The Strait of Hormuz and the wider Gulf were recently given the highest possible risk designation by the Joint War Committee.

(Bloomberg Businessweek) -- John Smith is trying to get some rest, but he’s nervous. In a few hours, he’ll navigate his 1,100-foot tanker—a vessel and cargo that together are valued at well in excess of $100 million—through the world’s most important, and lately most dangerous, chokepoint for global energy flows. “There will be six of us on the bridge looking out for ‘fast boats’ approaching,” says Smith, whose name was changed to protect his security, writing by email from his ship. “Not sure six people on the bridge will have any deterrent effect on troops abseiling down onto the ship from a helicopter. All on board are nervous of the situation. Also of course the families at home.”

At the time he emailed, Smith’s ship, one of the world’s largest, still had eight hours before it made it through the Strait of Hormuz, a waterway linking the oil-rich Persian Gulf with global markets. A third of the world’s seaborne petroleum, and a huge volume of liquefied gas, pass through the strait every day. On July 19, Iran seized a U.K.-flagged tanker there in an apparent retaliation for Britain’s Royal Marines helping to arrest a vessel transporting Iran’s crude in the Mediterranean earlier in the month in an alleged violation of Syria sanctions.

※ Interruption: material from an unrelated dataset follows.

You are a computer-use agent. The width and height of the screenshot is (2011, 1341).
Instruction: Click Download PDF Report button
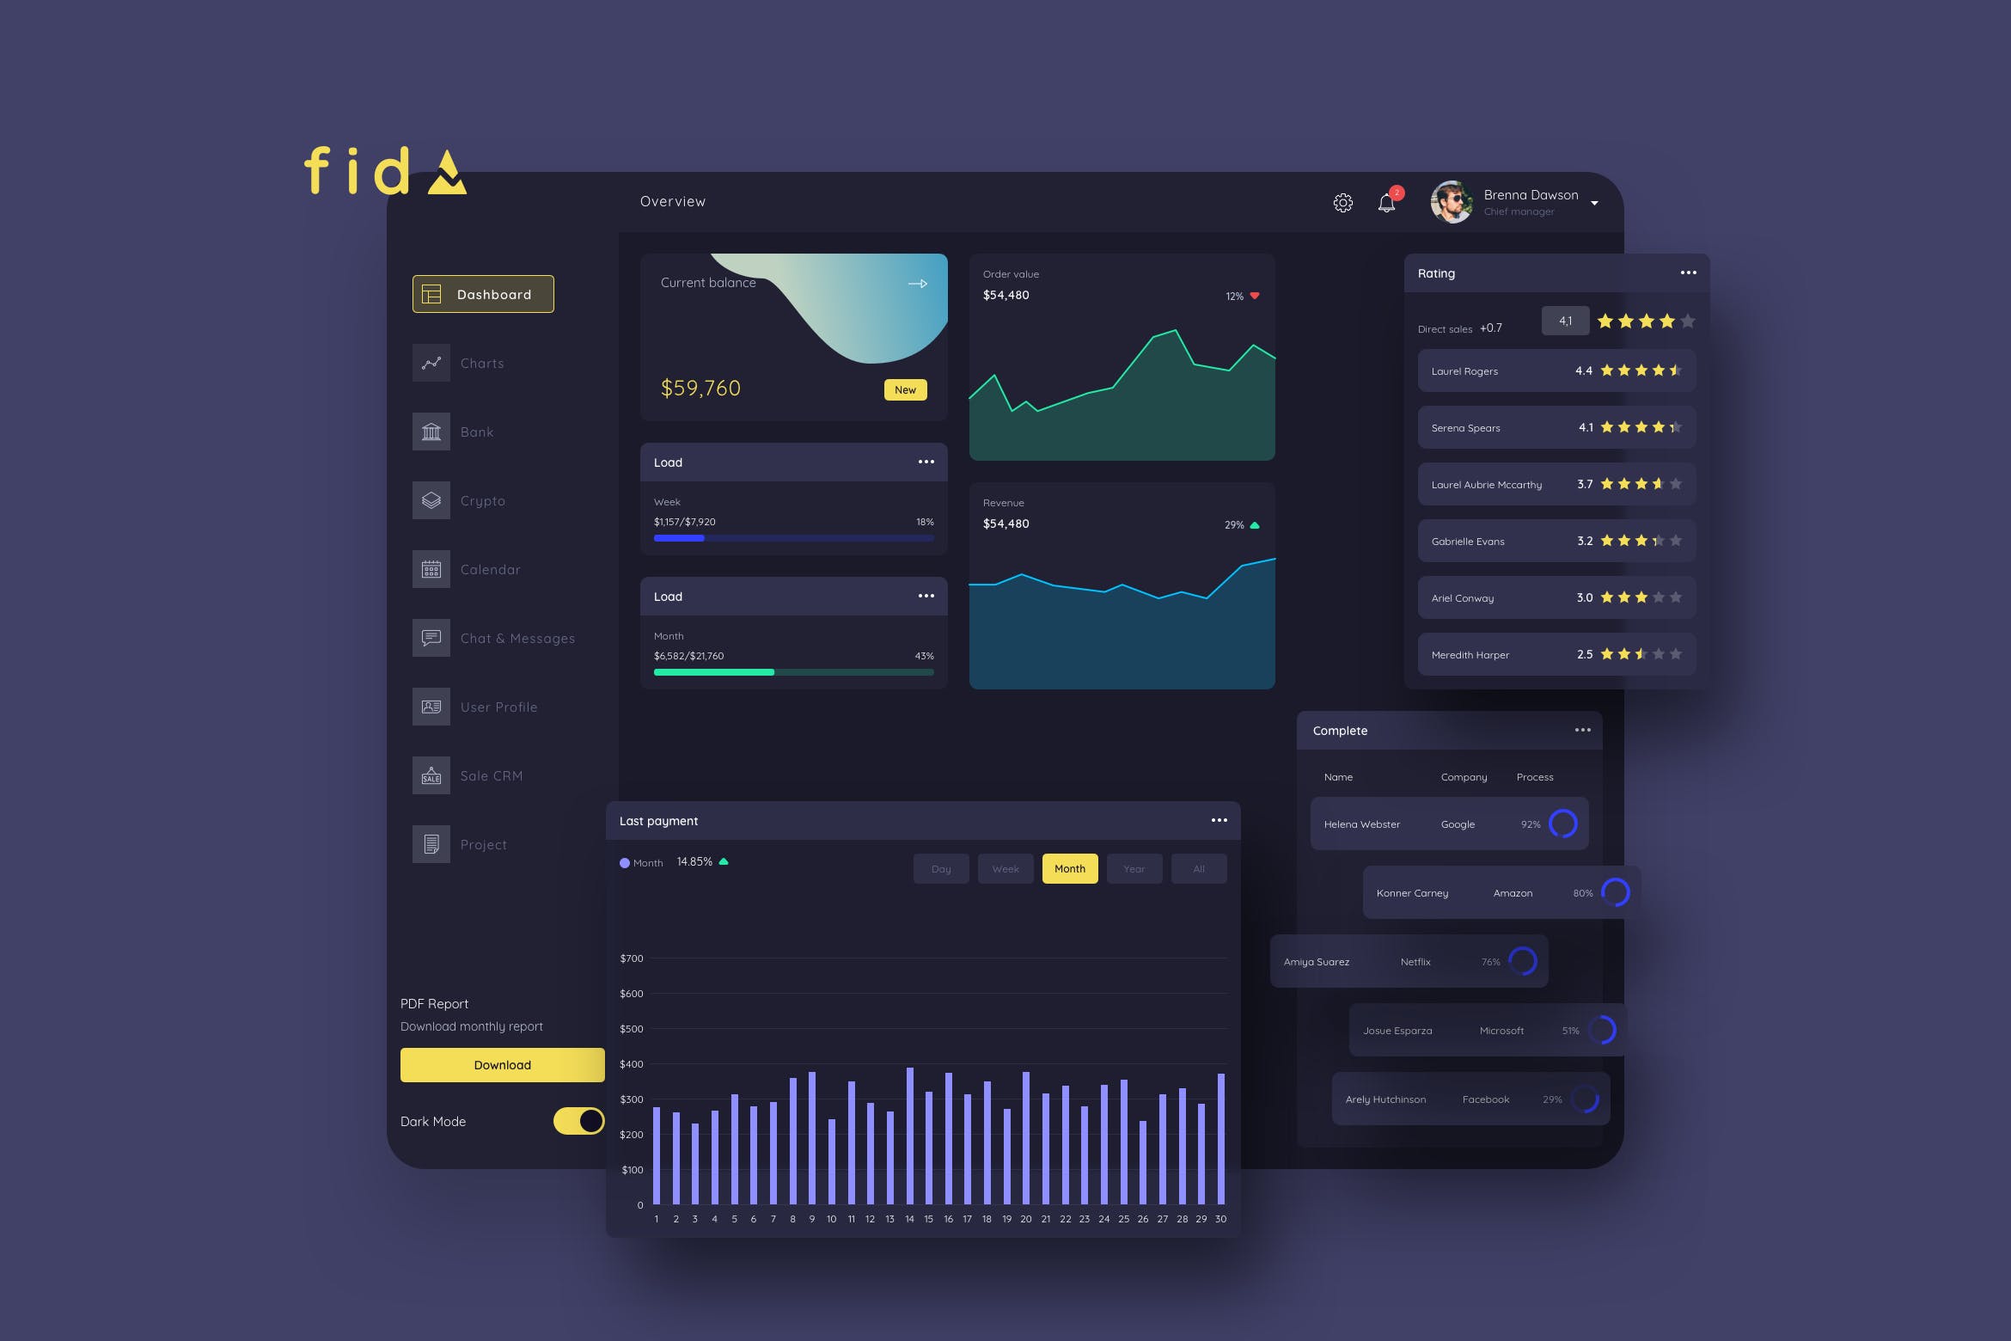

Smith is responsible for 30 crewmen of various nationalities. His fears—perhaps the first time such anxieties have been expressed by a captain of a Gulf tanker since the crisis began—highlight the plight of merchant seafarers who’ve been caught up in tensions between Iran on one side and the U.S. and Britain on the other that have been turning increasingly confrontational in recent weeks. Since mid-May, a half-dozen ships have been attacked in the region, with Washington blaming Iran for the incidents. Iran, which denies the charges, is furious that the Royal Marines helped seize a cargo transporting Iranian crude oil near Gibraltar in the Mediterranean Sea and, before the July 19 seizure, had vowed to retaliate. U.S. and Iranian drones have been getting blown up. On July 22, Iran announced it had rounded up 17 alleged CIA-trained spies and planned to execute them. On Twitter, Trump described the Iranian claim as “totally false” and “just more lies and propaganda (like their shot down drone).”

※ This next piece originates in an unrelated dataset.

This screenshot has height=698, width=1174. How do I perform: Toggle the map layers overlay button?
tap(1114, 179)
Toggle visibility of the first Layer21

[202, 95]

Smith, who’s forbidden by his employer from speaking to the media, said he wanted to be sure that he could in no way be identified because that might put his own life—and those of his crew—in danger. He’s a member of the Nautilus shipping trade union, which helped organize the conversation. He’s acutely aware of his powerlessness to protect his crew and ship. Vessel owners are asking the crews on ships passing Hormuz to deploy “best management practices” that had been designed to combat a surge in piracy off the coast of Somalia. But the military threat of Iran’s Revolutionary Guard is a completely different matter.

“We do have drills where we play through scenarios,” he said in the email, responding promptly to each question. “How effective this training would be with multinational crews I cannot tell you. As far as I am concerned, we always think about the ‘what ifs’.” He added: “It is always going through my mind thinking about collision avoidance, if the other ship does something stupid and how you get out of a situation. I suppose it’s the same with what we are approaching.”

The Strait of Hormuz and the wider Gulf were recently given the highest possible risk designation by the Joint War Committee, an organization based in London that advises the insurance industry on how dangerous different parts of the world are. The listing gives underwriters scope to charge more for coverage. The tanker attacks resulted in those insurance costs rising as much as tenfold.

Smith would like to see crews paid a bonus when they have to work in the Gulf and other of the so-called Listed Areas designated by the committee—a practice the industry stopped a few years ago. It’s something that rankles Smith and members of Nautilus, given that insurers are charging more because of the greater risks of navigation. “I want to focus attention on the situation as long as possible,” Smith wrote. “The public have no real idea about how we work to get them the basic commodities they take for granted.”

As he traversed the waterway, he complained about a lack of attention from the tanker’s owner. “So far I have had no call, email or feedback from the company or charterers asking how we are. I am not surprised. This is typical. We sometimes feel totally ‘on our own.’”

Smith’s tanker safely departed the region.

©2019 Bloomberg L.P.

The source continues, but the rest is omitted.